The City of Vancouver, Washington, was voluntarily dismissed from the case following oral argument.

2

The ICC no longer exists but was a special tribunal created to try pre-1946 Indian claims against the federal government. Six Nations Confederacy v. Andrus, 610 F.2d 996, 997 (D.C. Cir. 1979).

3

In 1973, the ICC entered judgment in favor of the Cowlitz for $1,550,000. 30 Ind. Cl. Comm. 129, 143 (April 12, 1973).

4

Following an administrative appeal and remand, in December 2001, the Assistant Secretary for Indian Affairs issued a Reconsidered Final Determination affirming the earlier one. J.A. 1143. The Reconsideration was published in the Federal Register on, and federal acknowledgment was effective as of, January 4, 2002. 67 Fed.
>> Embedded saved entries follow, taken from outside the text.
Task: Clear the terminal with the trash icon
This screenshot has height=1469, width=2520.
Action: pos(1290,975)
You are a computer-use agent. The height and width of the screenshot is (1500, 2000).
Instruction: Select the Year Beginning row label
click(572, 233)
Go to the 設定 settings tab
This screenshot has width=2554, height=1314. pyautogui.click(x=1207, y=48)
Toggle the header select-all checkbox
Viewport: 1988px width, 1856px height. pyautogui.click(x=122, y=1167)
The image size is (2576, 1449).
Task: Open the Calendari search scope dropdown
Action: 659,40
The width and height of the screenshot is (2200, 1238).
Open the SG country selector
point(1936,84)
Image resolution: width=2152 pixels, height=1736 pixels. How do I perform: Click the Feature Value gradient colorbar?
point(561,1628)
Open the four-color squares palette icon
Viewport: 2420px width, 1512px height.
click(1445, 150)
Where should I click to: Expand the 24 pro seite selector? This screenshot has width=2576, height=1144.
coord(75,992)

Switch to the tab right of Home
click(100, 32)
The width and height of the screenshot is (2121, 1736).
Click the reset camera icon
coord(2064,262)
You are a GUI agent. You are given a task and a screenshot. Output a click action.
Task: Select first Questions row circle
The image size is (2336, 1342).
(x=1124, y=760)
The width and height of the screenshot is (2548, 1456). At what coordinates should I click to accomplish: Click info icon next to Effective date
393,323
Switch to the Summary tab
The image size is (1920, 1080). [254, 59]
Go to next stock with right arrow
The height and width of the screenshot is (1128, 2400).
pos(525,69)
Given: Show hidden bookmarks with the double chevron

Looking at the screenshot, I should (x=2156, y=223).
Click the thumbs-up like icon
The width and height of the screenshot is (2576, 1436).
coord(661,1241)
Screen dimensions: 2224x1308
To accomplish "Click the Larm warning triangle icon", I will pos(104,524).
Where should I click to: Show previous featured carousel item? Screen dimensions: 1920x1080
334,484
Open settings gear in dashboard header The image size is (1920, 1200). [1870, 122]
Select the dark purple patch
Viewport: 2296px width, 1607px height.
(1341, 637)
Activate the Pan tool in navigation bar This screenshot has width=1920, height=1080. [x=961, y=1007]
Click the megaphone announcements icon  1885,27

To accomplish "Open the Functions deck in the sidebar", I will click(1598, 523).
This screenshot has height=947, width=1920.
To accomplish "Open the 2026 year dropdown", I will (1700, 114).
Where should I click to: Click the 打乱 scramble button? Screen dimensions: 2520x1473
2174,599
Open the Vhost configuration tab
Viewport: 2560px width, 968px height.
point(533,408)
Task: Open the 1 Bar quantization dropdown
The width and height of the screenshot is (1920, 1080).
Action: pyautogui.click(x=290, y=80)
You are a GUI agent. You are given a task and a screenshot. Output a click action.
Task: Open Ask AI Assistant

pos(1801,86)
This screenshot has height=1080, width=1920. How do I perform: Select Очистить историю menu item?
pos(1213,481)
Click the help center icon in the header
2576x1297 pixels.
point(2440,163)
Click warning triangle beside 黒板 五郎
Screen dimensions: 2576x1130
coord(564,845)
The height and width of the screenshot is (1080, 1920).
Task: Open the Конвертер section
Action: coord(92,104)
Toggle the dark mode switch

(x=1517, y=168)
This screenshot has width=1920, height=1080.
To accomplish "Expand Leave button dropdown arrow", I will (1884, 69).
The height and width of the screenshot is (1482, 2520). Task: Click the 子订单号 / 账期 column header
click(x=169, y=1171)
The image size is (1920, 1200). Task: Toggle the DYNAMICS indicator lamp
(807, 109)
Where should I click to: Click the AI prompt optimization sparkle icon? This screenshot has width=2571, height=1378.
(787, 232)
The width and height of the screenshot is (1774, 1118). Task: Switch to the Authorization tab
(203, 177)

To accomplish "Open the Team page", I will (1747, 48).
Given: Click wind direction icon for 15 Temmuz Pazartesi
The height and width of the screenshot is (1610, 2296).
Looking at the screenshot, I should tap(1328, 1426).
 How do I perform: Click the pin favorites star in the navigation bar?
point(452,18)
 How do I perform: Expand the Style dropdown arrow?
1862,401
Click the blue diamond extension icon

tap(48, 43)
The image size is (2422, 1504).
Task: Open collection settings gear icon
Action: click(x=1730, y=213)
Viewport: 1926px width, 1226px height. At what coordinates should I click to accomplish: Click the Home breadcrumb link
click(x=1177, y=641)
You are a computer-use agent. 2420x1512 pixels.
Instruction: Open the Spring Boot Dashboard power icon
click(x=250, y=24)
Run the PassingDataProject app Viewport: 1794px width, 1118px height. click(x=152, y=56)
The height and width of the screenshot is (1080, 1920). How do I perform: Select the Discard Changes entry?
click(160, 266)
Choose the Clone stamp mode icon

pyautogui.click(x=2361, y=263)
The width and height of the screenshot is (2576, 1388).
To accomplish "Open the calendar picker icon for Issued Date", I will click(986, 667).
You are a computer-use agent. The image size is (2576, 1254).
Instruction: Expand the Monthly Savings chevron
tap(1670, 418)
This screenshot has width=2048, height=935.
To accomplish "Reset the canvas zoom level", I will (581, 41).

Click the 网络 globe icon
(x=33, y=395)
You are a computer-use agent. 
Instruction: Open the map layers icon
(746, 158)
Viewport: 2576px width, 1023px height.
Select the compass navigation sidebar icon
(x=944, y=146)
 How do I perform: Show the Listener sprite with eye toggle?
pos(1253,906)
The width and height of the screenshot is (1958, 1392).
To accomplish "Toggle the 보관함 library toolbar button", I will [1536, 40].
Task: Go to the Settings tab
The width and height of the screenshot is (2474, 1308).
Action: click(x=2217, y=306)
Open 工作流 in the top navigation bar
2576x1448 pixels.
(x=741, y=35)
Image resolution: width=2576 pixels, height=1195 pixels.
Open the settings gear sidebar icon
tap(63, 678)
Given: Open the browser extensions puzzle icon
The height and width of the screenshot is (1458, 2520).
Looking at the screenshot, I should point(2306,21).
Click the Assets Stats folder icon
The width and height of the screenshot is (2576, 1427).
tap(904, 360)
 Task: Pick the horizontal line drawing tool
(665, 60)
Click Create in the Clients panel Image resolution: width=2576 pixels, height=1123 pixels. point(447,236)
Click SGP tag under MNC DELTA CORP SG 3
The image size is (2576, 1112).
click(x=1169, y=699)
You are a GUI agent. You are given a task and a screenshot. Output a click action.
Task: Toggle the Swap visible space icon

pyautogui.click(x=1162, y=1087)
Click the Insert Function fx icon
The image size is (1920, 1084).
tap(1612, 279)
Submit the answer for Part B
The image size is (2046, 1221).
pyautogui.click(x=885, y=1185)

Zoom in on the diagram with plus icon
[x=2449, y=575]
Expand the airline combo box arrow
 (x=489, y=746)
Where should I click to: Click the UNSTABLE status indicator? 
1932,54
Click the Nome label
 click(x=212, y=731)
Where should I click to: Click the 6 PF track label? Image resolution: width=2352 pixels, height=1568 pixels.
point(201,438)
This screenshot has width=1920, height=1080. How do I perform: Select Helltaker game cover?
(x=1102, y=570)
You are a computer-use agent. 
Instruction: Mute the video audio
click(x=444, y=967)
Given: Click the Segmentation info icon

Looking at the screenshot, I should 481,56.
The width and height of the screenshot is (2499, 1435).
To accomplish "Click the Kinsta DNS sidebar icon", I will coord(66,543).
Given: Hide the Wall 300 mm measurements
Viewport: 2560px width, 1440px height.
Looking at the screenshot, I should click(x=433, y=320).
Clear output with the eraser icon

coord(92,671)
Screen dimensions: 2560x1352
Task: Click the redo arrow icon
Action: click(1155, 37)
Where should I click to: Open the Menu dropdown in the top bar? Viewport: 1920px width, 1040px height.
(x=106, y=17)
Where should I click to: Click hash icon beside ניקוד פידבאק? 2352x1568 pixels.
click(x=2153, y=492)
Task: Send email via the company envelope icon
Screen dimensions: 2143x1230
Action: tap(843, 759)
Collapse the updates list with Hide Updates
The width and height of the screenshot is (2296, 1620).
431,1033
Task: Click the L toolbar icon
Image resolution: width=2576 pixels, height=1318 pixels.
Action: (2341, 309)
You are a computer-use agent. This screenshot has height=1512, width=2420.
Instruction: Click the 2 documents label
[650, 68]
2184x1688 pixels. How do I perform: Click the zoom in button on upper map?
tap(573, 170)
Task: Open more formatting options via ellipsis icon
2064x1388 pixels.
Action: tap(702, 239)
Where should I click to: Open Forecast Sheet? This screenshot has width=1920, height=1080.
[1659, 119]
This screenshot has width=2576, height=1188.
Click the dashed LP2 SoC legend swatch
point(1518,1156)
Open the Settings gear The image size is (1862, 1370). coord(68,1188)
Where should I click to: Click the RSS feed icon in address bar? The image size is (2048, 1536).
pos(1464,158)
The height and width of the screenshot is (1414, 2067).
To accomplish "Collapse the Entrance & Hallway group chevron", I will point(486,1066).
Reg. 607 (Jan. 4, 2002).

5

Congress created the NIGC, an independent regulatory commission located within the Interior Department, to implement the IGRA. See Diamond Game Enters., 230 F.3d at 367; Cohen at 876 n.5.

6

The tribe noted that it was effectively asking to qualify for both exceptions—one through the Secretary and one through the NIGC. At the time there was no prohibition on qualifying for both exceptions at the same time, but that changed in 2008. See Confederated Tribes, 75 F.Supp.3d at 395 n.3 (citing 25 C.F.R. § 292.6 (2008)); 25 C.F.R. § 292.11(b)(2) (2008).

7

In 2015, Interior updated and revised the Part 83 regulations, eliminating this particular “base roll” limitation provision. See Federal Acknowledgment of American Indian Tribes, 80 Fed. Reg. 37,862, 37,885 (July 1, 2015).